So there will be about an hour and a half of serious reduction in solar PV power. Around 50 percent of the lost power will come from Germany, 21 percent from Italy.

The rate at which grid solar energy will decrease and increase is quite high, as this graph shows:

The grid will be losing 400 MW/minute on the front end and gaining 700 MW/minute on the back end. That’s quite a bit to balance out!

Another fun twist on all this is that solar eclipses have effects on power demand as well:

Based on evidence from the 1999 eclipse, we expect a depression in demand around the time of maximum obscuration from human causes — people stopping work and going to look at the phenomenon … We refer to this as the human-demand effect. This should depress demand before maximum eclipse — negative rate of change — and increase demand after — positive rate of change.

These rates of change work in the opposite direction to the PV changes. From 1999 evidence we expect the demand effect to dominate the PV effect.

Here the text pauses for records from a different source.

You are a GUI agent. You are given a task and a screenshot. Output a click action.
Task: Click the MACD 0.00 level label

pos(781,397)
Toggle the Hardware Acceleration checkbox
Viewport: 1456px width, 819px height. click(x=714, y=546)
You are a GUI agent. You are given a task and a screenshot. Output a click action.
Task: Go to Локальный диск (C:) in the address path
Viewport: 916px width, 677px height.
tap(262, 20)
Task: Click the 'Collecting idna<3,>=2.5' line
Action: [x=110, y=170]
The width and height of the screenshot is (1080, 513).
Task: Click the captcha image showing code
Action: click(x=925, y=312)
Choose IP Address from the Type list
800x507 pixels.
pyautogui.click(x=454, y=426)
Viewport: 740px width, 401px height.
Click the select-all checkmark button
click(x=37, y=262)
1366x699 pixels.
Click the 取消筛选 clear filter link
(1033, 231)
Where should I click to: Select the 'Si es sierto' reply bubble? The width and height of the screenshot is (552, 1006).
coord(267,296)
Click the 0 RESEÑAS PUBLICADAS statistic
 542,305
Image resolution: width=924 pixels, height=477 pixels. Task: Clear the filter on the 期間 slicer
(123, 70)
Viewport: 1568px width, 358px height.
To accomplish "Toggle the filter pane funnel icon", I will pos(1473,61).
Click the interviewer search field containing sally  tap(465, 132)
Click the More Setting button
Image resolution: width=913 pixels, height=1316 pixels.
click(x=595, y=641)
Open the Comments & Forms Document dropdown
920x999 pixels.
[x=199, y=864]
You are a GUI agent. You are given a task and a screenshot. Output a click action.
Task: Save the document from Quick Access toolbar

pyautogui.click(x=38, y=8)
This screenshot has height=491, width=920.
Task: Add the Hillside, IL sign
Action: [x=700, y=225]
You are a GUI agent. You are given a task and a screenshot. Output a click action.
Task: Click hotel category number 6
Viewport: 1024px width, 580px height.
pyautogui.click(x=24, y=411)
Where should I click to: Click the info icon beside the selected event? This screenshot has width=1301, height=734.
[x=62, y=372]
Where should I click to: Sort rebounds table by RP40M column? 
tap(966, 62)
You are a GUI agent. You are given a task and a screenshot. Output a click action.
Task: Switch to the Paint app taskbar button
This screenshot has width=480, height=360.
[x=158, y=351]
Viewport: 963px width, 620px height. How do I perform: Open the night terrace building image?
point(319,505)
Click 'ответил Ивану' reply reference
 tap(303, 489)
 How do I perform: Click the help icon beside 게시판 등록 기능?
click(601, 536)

So European grid regulators will have to manage these contradictory effects in real time.

Entsoe offers a list of recommendations, involving weather and demand forecasts and regulatory coordination across regions, but overall it seems confident that the European grid can ride the eclipse out fairly smoothly. Solar is still at a scale where its temporary loss can be managed.

It makes you wonder, though, how the European grid might handle the next total eclipse, expected in 2026. By then, solar power could be up to hundreds, even thousands of installed GW. What happens when an eclipse knocks out not just 30 but 50 or 100 or 1,000 GW? What happens if it knocks out 75 percent of some country’s power for an hour? You’d need a lot of backup to cover for that — from storage, wind, biomass, geothermal, or, if the grid is up for it, power brought in from regions outside the eclipse.

But then, what if you’re an island, like Hawaii, with no regional grid connections, no one else to help you out? Looks like a partial solar eclipse is heading there on March 8. Given all the solar installed lately in that state, is it going to be a problem?

I confess I’d never thought about it until I saw this analysis. Great. One more thing to worry about.